4. The command file will dump:
- registers
- top-of-stack dwords
- `0x006cec74`
- `0x006cec7c`
- `0x006cec78`
- `0x006ce9b8..0x006ce9c4`
- `0x006d1270..0x006d127c`
- backtrace
Focus on:
- whether the first hit is `0x004390cb` or `0x00445ac0`
- caller address
- `ecx`
- the three stack arguments
- `0x006cec74`
- `0x006cec7c`
- `0x006cec78`
- `0x006ce9b8..0x006ce9c4`
- `0x006d1270..`
## Failing Auto-Load Run
1. Launch:
```bash
tools/run_hook_auto_load_winedbg.sh hh
```
2. The default command file now scripts a fuller non-interactive capture sequence:
- `0x00438890`
- `0x004390cb`
- `0x00445ac0`
- `0x0053fea6`
3. Let the hook run.
4. The command file will dump the same register, stack, global, and backtrace state at the first hit.
5. Compare that output directly against the successful manual run.
So the current auto debugger path is now mostly headless:
- launch `tools/run_hook_auto_load_winedbg.sh hh`
- let the scripted breakpoints run
- inspect [rt3_auto_load_winedbg.log](/home/jan/projects/rrt/rt3_auto_load_winedbg.log)
Manual typing is no longer required for the main auto-load comparison path unless we need an additional ad hoc breakpoint.

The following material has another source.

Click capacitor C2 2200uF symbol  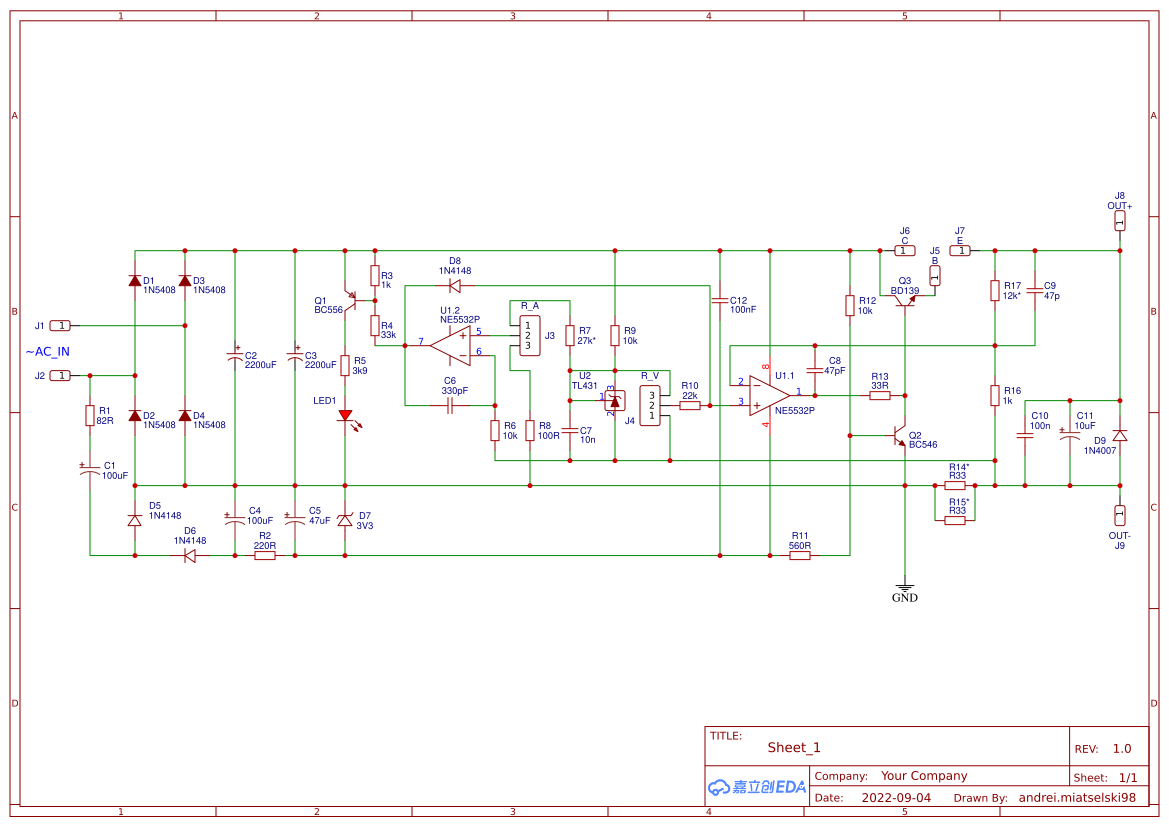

If the run still crashes and you need even earlier crash-side inspection after that, add one temporary extra breakpoint manually for:
- `0x00517cf0`
## Optional Host-Side GDB Fallback
If `winedbg` is too clumsy for repeated crashes, attach host `gdb` to the crashing Wine process after RT3 starts:
```bash
pgrep -af 'wine.*RT3.exe'
gdb -p <pid>
```
Useful commands in `gdb`:
```gdb
set pagination off
handle SIGSEGV stop print
continue
bt
info registers
x/16wx $esp
```
This is mainly for cleaner backtraces after the fault PC is already known from `winedbg`.